Vanko pointed out that neither O’Malley nor Hogan had acted on one key commission recommendation — to impose a state severance tax on any gas that’s extracted. The funds could help pay for remediation when things go wrong and there’s no company that can be held liable, he noted.

Another member of that commission, former Montgomery County Del. Heather Mizeur, said she’s become convinced it’s impossible to make rules stringent enough to ensure there won’t be problems with fracking or its related activities.

“It’s all an illusion,” Mizeur said. “We cannot guarantee the safety of our water and our environment and our local economies and our public health unless we keep this form of extreme extraction at bay, keep the resource in the ground.”
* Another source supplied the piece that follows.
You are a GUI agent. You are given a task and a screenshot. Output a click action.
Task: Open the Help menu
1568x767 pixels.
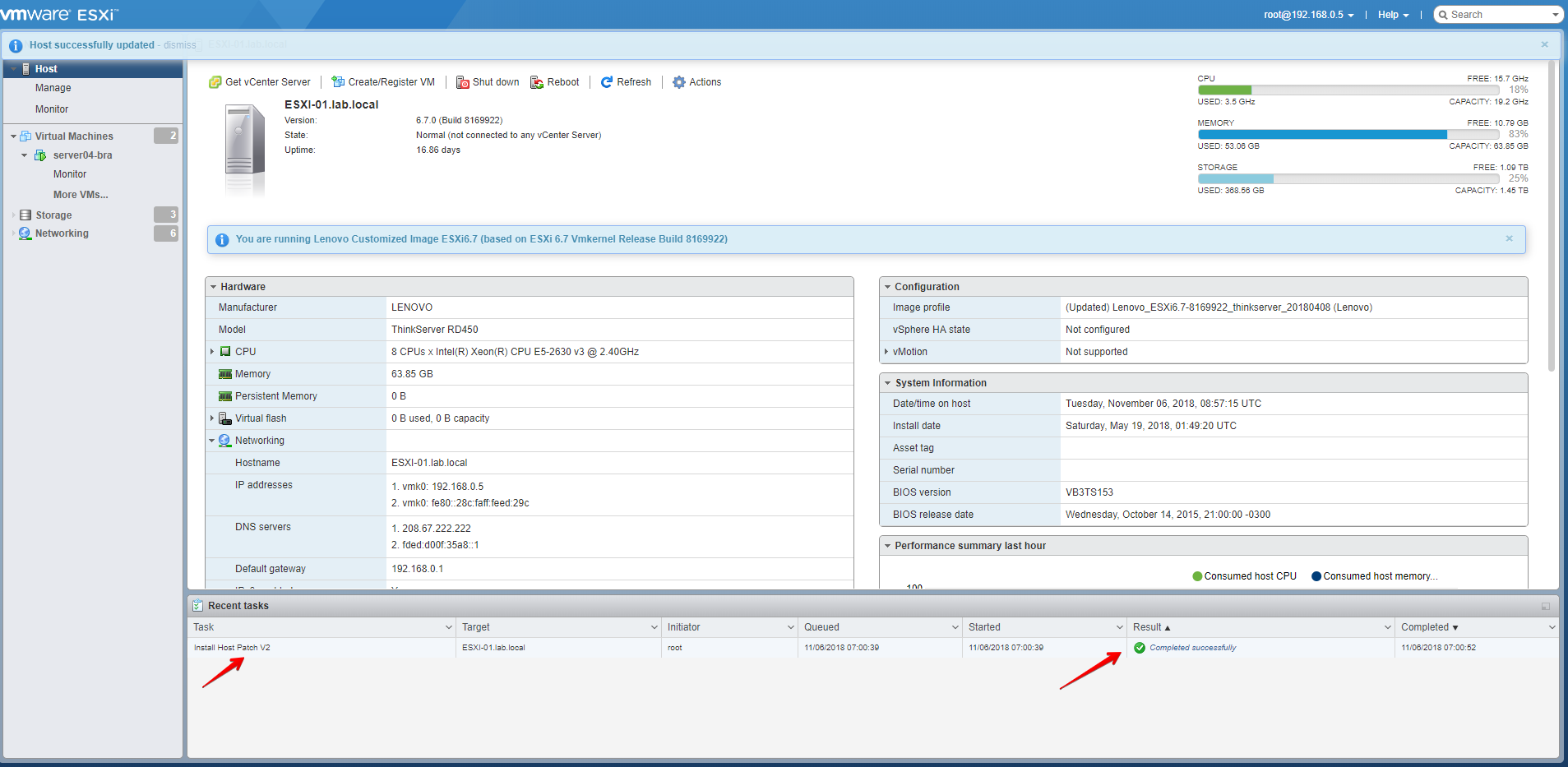pos(1393,15)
Health and environmental advocates cited a growing body of research they said showed that hydraulic fracturing and related activities cause air, water and groundwater pollution. They noted that scientists at Johns Hopkins University have done a series of studies that find varied health problems associated with drilling near people’s homes, including premature births, asthma attacks, sinus infections, fatigue and migraine headaches.

Meanwhile, Barbara Beelar, head of the Friends of Deep Creek Lake, challenged Grumbles’ assertion that drilling would be banned in the watershed that hosts many vacation homes. The rules don’t prohibit horizontal drilling into the lake’s drainage basin, she said.

A real estate professional cited studies showing that property values have declined near gas wells. And Ron Gregory, a Rockville resident with a vacation home at Deep Creek Lake, warned that he would sell it if fracking was allowed.

On the other side, leaders of construction unions urged lawmakers to let the regulations take effect. Drilling will bring needed jobs, they said, and the rules appear stringent enough to guarantee workers’ safety.

If anything, the rules are too strict, argued Del. Wendell Beitzel, a Western Maryland Republican. He said the region has accommodated an earlier wave of natural gas drilling, and he called the state’s failure to open the doors to fracking the “poster child” for those critics who contend the state is unfriendly to business.

Bill Bishoff, a Garrett County dairy farmer who is president of the county Farm Bureau, said farmers and other property owners who favor gas drilling support the rules, though they consider them “a bitter compromise.” They’re so stringent they’re likely to discourage the industry from drilling in Maryland for years until the market tightens up and gas prices can cover the higher costs of complying with state rules, he said.

Even so, Bishoff expressed frustration that the debate has dragged on for years.

“It’s a huge game of whack-a-mole,” he concluded. As regulations have been drafted and debated to address concerns, he said, opponents “keep coming up with new concerns.”